I moderated usability tests

Each member of the research team moderated 2 usability tests, and at least 2 other team members observed each test. During the tests I moderated, I read through the task list and asked users to verbalize their thoughts as they moved through the interface, while the observers took notes on users' behavior. When I was observing others' tests, I noted that participants took notes on the chatbot instruction and repeatedly clicked the “Reset view” button when the cube was already in the starting configuration.

I conducted follow-up interviews

I conducted a semi-structured interviews with the two students I initially ran the usability test with to inquire further into their feelings about particular features of the interface, including the highlighter tool, arrows, animations, and chatbot instruction.

We discussed our initial observations

After each day of usability testing (2 total), the research team met to share our notes and identify the most pressing pain points that surfaced throughout the usability tests and follow-up interviews.

Finally, I coded the data

Another team member and I performed thematic analysis to identify patterns in participants’ think-aloud protocol and interview responses. We coded the data individually and then merged our codes to ensure a higher inter-rater reliability.

A white board with red and black writing that lists common pain points on the interface and a few suggestions.

A white board from our team meetings with common pain points

Insights

People associate ascending numbers with chronology and increased level of difficulty and find it confusing when those expectations are not met. In this prototype version, users learn to solve the white cross from 9 different starting configurations, and each series of steps is labeled from “Level 1” to “Level 9.” The word “level” combined with the numerical label led users to believe they needed to complete each level in order, and that each one would increase with difficulty. If users find level 4 too challenging, and believe the next 5 will be even more challenging, they’re likely to give up and exit the interface.

## DIRECTIONS
**a)** Write out everything in the usability study write-up from "After each day" down to "a few suggestions.", keeping every word unchanged.
**b)** According to the usability study write-up, from how many different starting configurations do users learn to solve the white cross?
The material after the usability study write-up is separate from it.

## STUDY MATERIAL
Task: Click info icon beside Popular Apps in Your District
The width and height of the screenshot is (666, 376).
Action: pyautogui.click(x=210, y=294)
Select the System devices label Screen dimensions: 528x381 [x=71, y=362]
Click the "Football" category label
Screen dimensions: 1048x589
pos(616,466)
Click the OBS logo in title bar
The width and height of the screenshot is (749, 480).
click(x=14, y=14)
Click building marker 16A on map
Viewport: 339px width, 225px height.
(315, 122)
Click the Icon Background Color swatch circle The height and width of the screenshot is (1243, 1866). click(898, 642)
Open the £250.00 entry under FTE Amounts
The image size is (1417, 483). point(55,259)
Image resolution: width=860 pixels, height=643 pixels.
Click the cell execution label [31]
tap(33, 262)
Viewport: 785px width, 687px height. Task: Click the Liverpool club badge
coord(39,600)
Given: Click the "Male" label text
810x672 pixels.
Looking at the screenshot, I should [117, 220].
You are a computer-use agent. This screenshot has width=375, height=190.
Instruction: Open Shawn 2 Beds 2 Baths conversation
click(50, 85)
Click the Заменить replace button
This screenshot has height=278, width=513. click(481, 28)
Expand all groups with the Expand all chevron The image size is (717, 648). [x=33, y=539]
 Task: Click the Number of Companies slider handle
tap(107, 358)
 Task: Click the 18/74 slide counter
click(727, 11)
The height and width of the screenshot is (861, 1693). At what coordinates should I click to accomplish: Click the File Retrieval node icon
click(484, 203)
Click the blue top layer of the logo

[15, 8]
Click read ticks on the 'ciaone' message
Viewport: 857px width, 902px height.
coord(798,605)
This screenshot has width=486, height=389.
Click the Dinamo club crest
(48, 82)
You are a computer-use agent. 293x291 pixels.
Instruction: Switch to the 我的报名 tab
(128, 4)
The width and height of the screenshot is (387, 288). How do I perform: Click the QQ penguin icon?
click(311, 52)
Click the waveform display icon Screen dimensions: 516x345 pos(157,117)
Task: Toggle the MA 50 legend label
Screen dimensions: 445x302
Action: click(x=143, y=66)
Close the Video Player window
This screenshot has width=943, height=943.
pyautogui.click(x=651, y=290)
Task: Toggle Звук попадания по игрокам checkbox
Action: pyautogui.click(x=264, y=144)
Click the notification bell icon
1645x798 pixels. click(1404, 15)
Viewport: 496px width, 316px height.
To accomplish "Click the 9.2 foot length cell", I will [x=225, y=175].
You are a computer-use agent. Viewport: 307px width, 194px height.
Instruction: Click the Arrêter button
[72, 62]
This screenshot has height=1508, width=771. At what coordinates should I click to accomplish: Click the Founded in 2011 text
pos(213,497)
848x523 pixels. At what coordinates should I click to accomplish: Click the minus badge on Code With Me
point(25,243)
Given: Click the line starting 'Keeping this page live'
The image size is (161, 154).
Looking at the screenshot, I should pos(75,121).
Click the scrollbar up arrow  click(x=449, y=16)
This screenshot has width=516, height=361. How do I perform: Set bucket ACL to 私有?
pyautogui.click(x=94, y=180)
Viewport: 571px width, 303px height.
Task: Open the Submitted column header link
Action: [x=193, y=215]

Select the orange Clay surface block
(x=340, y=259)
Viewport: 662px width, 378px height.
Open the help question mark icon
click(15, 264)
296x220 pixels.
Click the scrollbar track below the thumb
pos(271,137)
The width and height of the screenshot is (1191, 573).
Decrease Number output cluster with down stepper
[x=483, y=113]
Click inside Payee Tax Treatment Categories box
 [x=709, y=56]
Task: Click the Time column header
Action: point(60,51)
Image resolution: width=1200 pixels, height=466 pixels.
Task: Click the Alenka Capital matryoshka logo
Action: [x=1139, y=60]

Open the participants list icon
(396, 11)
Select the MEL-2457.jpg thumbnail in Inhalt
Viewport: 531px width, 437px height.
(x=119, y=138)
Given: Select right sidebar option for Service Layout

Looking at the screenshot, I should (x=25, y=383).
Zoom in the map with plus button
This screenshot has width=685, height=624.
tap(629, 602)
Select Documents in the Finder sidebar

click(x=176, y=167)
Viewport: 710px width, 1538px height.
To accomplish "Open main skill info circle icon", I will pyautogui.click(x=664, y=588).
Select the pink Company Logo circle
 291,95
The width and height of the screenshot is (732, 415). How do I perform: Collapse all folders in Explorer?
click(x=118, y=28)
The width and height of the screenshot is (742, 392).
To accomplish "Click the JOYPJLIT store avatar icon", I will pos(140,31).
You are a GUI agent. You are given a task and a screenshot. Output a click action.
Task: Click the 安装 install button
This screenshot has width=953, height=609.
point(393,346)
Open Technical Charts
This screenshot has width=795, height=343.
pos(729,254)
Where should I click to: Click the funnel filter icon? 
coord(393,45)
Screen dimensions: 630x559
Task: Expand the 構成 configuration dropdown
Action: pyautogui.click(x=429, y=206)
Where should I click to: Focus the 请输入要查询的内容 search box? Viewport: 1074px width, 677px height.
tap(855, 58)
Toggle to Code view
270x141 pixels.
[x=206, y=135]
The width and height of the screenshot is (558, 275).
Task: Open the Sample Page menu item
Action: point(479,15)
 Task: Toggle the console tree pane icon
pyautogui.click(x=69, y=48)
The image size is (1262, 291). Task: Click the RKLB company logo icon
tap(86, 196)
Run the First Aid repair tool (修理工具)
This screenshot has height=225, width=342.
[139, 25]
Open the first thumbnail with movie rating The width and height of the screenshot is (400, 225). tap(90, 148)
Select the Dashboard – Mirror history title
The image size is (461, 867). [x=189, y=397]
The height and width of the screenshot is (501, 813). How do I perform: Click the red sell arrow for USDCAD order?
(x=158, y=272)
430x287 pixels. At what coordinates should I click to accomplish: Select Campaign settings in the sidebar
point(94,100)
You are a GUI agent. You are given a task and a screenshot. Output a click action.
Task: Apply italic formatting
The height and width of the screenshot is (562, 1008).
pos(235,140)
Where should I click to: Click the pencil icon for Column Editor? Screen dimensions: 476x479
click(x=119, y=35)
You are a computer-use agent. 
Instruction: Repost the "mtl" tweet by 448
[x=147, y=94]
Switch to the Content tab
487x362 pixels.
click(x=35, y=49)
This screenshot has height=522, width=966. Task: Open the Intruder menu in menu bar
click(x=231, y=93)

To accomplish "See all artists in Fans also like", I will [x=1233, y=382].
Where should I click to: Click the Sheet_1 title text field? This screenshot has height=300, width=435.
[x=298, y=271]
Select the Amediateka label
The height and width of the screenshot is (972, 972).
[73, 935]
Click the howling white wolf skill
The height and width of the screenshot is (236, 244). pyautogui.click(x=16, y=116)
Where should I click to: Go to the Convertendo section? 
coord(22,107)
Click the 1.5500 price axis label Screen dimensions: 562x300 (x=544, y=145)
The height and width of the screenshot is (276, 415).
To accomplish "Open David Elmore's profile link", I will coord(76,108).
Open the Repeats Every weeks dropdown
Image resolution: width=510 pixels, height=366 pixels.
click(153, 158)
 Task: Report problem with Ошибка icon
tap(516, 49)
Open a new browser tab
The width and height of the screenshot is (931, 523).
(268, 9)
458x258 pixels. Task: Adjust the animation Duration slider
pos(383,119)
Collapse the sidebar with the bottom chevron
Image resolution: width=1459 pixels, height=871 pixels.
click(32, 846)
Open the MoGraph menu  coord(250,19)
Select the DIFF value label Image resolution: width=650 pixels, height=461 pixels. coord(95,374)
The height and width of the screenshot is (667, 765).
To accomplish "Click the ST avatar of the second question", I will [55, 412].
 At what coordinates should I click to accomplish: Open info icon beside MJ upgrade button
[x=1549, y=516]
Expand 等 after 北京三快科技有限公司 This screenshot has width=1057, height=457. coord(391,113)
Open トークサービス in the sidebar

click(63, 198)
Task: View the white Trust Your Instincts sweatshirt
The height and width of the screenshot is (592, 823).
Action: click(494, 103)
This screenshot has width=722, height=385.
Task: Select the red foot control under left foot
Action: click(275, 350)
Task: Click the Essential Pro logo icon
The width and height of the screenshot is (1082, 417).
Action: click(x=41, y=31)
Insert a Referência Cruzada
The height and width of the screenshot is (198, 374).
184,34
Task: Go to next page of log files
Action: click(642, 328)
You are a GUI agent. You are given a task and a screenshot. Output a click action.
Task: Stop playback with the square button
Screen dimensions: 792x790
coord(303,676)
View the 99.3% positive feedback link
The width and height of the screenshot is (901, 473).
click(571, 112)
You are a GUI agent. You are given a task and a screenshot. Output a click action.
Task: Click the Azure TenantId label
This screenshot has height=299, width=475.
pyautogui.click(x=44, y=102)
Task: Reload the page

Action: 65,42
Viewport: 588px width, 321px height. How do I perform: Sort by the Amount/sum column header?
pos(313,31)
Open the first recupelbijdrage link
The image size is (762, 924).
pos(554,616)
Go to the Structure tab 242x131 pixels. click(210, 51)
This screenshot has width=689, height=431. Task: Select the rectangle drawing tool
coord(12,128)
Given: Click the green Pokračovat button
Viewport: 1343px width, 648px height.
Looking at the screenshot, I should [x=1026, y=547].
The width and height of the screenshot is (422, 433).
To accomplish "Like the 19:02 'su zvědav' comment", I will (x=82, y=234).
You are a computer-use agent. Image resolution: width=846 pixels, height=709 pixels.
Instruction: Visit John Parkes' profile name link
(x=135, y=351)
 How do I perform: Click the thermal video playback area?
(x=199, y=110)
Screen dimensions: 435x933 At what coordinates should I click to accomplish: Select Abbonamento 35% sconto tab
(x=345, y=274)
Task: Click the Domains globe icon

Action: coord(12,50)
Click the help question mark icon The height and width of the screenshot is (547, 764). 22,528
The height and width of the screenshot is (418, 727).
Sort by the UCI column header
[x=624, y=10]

## ANSWER SET
**a)**
After each day of usability testing (2 total), the research team met to share our notes and identify the most pressing pain points that surfaced throughout the usability tests and follow-up interviews.

Finally, I coded the data

Another team member and I performed thematic analysis to identify patterns in participants’ think-aloud protocol and interview responses. We coded the data individually and then merged our codes to ensure a higher inter-rater reliability.

A white board with red and black writing that lists common pain points on the interface and a few suggestions.

**b)** Nine different starting configurations.